INPUT DATA:
************

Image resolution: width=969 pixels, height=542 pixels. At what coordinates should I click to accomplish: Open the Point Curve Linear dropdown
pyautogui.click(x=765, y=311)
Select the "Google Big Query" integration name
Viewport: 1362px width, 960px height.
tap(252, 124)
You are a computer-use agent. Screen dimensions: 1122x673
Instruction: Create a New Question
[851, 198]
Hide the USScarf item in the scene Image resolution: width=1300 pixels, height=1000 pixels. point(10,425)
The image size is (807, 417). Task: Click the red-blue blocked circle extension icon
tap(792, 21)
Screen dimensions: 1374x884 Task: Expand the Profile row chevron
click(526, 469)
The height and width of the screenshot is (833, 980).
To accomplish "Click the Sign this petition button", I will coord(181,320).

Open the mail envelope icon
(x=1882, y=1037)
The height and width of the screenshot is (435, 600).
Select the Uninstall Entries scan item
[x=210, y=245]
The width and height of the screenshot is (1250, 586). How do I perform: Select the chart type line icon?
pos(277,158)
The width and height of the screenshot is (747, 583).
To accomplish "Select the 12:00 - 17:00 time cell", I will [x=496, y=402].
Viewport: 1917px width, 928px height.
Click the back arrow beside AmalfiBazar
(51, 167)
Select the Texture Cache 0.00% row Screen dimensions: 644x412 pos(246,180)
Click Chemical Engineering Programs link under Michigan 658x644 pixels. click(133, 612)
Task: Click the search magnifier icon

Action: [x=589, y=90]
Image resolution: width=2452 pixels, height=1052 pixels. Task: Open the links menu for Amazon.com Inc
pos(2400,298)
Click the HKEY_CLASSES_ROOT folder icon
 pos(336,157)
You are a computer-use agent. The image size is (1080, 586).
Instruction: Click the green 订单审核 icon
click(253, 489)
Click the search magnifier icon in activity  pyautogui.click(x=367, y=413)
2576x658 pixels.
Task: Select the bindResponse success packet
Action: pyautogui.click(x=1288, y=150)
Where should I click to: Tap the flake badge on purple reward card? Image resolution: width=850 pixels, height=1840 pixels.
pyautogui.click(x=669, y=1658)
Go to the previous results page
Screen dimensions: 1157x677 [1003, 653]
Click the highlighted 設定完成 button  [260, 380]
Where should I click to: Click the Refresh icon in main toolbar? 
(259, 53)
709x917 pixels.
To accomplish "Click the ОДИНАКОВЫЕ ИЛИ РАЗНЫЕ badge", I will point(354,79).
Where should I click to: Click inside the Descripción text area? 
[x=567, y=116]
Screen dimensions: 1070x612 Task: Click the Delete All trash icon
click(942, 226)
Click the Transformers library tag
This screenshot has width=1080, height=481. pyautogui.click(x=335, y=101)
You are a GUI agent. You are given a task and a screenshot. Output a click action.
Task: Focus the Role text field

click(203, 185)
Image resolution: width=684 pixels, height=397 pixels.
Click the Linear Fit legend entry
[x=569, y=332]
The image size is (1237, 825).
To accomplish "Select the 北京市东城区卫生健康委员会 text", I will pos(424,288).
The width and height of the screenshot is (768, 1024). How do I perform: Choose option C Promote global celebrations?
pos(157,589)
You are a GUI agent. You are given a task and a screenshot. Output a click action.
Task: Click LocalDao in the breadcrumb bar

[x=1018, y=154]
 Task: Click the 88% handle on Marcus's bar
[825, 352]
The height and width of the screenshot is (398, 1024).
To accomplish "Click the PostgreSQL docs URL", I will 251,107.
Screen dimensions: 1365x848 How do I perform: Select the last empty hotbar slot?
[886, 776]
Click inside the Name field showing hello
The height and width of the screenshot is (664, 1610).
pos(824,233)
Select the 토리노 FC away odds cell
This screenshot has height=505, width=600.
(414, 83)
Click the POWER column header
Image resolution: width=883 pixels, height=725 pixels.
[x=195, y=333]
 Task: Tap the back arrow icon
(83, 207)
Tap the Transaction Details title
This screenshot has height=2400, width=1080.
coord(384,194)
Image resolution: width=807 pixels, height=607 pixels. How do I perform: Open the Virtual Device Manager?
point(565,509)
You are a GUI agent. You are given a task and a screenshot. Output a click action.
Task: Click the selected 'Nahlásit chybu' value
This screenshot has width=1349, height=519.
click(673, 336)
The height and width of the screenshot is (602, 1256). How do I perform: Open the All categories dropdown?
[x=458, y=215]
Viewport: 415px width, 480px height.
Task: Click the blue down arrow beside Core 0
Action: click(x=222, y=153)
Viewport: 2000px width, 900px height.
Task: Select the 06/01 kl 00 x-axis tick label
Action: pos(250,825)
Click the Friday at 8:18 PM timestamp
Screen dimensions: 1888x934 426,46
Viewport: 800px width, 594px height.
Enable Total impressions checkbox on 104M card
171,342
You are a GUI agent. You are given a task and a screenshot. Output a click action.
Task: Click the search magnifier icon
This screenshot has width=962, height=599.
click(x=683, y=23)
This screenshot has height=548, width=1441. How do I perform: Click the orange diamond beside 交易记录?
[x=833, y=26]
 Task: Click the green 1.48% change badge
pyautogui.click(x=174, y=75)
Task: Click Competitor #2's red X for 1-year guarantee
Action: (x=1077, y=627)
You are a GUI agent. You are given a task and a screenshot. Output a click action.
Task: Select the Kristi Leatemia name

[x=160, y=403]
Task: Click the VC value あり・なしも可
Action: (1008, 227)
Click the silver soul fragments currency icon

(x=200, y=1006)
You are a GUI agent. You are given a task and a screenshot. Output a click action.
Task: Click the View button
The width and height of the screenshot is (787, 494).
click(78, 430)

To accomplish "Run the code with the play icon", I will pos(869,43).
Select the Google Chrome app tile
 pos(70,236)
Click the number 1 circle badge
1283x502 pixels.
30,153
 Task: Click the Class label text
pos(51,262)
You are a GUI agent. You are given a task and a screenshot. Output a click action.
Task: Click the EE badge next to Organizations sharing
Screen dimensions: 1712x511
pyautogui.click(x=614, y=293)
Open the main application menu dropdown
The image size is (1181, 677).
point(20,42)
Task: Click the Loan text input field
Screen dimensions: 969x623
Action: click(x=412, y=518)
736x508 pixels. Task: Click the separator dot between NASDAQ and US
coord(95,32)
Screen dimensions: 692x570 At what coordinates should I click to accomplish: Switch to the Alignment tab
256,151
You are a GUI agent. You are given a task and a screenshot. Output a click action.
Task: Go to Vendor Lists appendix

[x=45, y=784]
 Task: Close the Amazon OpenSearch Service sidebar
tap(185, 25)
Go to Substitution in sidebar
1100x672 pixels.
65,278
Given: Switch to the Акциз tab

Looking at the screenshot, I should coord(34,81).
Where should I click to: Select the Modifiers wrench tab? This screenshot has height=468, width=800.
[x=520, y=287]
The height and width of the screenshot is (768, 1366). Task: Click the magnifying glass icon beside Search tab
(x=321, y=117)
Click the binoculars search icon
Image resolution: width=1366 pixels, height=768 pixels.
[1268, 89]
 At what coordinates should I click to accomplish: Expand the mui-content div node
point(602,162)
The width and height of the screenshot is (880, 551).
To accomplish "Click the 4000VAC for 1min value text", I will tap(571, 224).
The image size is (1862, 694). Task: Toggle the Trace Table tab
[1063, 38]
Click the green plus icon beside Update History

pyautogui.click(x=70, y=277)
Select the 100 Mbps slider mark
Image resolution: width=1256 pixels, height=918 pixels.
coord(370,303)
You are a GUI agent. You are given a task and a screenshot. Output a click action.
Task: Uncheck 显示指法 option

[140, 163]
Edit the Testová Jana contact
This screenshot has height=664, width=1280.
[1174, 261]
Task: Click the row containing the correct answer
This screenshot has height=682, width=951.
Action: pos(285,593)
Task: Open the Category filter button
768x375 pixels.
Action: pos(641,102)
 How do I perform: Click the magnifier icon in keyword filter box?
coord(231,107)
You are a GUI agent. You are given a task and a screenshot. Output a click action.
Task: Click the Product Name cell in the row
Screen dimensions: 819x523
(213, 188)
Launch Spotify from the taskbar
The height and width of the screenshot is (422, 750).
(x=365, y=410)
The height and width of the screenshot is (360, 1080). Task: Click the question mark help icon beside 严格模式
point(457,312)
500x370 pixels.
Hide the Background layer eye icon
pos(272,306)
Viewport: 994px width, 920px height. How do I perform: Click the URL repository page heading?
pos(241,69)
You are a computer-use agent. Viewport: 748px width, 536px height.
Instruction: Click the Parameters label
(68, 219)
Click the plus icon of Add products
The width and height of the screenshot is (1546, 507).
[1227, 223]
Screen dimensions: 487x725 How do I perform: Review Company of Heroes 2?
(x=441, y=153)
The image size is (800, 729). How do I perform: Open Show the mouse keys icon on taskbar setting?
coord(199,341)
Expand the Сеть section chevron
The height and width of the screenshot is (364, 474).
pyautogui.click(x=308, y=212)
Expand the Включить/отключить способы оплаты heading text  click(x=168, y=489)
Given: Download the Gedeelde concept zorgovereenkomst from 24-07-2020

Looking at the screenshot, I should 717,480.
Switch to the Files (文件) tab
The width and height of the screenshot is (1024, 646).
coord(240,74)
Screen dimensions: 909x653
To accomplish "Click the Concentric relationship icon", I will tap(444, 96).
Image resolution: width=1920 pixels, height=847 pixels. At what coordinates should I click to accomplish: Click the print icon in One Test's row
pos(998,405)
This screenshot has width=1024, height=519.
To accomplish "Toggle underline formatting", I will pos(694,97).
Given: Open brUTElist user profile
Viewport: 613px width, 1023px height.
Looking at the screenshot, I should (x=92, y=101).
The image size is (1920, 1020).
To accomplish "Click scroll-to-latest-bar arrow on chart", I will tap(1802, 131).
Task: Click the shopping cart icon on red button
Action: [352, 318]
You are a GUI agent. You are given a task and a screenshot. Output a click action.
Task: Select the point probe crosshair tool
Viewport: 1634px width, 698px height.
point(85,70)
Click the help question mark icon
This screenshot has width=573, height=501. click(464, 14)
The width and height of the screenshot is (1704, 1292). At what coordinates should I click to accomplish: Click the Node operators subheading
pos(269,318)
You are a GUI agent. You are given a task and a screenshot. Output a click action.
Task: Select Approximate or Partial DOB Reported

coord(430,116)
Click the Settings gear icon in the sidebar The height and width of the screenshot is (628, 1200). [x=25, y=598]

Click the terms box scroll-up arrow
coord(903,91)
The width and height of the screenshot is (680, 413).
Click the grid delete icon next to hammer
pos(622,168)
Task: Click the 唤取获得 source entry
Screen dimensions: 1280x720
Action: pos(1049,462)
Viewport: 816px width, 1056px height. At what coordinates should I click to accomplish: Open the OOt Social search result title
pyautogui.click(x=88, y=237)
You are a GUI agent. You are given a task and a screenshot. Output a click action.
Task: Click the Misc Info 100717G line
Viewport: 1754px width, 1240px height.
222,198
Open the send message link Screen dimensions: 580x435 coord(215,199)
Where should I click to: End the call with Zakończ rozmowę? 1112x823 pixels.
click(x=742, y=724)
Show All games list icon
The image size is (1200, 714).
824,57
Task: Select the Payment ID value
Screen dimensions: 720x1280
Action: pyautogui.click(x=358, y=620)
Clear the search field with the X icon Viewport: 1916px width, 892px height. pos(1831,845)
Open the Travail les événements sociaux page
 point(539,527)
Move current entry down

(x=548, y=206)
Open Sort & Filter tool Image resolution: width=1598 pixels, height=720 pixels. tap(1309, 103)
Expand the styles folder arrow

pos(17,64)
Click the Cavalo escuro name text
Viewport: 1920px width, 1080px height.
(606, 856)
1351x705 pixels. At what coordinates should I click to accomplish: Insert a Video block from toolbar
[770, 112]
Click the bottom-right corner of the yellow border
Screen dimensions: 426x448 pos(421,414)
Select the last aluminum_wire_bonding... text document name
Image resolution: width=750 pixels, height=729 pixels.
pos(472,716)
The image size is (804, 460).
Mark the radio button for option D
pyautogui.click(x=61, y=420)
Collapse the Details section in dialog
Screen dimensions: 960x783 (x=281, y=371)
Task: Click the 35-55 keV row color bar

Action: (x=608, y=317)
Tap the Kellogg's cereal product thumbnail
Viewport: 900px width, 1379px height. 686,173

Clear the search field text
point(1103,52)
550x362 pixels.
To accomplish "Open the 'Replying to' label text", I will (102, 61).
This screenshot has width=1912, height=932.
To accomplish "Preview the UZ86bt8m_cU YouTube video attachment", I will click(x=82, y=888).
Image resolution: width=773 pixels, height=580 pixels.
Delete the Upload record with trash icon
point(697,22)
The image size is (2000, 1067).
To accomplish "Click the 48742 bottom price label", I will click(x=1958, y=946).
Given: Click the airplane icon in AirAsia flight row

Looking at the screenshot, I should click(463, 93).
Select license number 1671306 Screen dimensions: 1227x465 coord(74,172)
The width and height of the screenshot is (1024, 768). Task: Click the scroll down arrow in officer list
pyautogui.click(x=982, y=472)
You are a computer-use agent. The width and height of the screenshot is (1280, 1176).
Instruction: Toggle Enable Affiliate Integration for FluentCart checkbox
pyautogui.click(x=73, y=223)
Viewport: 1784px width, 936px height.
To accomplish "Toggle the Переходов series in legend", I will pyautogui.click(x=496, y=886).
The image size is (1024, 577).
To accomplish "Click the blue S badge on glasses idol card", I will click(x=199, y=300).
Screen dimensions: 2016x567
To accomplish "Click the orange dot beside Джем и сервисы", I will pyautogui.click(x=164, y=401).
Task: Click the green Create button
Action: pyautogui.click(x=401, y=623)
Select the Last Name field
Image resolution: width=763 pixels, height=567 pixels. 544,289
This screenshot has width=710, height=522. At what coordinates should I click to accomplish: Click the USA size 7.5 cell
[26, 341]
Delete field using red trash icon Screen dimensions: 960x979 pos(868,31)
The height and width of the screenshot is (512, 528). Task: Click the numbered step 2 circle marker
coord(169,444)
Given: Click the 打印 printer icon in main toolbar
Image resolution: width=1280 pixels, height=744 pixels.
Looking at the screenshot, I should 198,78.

************

WHAT YOU HAVE TO DO: Only the lines with "computer" are needed; find them in the records and copy each one.

COMPLETED TASK:
You are a computer-use agent. Screen dimensions: 1122x673
You are a computer-use agent. The image size is (1080, 586).
You are a computer-use agent. Viewport: 748px width, 536px height.
You are a computer-use agent. The width and height of the screenshot is (1280, 1176).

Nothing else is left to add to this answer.